> [PROBLEM STATEMENT] Identify each line in the items below that contains the word "size" and copy those lines.

Items from a data source
[start]

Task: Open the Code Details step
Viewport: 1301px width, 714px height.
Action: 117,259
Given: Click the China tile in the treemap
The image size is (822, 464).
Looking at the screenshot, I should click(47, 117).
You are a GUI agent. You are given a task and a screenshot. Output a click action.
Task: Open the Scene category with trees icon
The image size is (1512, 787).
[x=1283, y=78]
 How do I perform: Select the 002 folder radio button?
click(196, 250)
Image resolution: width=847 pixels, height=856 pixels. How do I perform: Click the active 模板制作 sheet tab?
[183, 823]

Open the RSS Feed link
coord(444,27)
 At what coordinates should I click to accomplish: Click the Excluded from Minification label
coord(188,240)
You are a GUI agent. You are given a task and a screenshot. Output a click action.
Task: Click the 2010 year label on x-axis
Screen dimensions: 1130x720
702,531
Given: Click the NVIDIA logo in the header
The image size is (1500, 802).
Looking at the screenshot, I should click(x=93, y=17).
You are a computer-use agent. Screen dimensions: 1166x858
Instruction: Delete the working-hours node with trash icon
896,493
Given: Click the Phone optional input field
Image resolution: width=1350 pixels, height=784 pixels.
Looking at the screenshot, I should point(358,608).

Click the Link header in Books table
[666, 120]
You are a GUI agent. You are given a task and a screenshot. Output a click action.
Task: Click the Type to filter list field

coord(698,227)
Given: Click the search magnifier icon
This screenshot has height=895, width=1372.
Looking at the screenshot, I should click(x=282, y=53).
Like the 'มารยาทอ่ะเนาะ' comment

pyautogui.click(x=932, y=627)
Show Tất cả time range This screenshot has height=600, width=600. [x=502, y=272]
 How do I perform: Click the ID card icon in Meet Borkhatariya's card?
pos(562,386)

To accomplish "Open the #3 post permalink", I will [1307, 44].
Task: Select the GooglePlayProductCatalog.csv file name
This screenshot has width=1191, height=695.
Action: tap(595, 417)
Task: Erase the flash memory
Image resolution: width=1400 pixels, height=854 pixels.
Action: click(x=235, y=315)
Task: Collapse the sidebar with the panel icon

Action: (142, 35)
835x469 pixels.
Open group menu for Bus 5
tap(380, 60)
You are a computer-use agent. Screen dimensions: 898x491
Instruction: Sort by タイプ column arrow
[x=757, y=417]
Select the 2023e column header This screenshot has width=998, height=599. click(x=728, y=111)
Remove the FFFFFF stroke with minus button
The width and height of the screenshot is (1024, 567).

[end]

> [EXERCISE RESULT]
The image size is (822, 464).
The image size is (1512, 787).
The image size is (1500, 802).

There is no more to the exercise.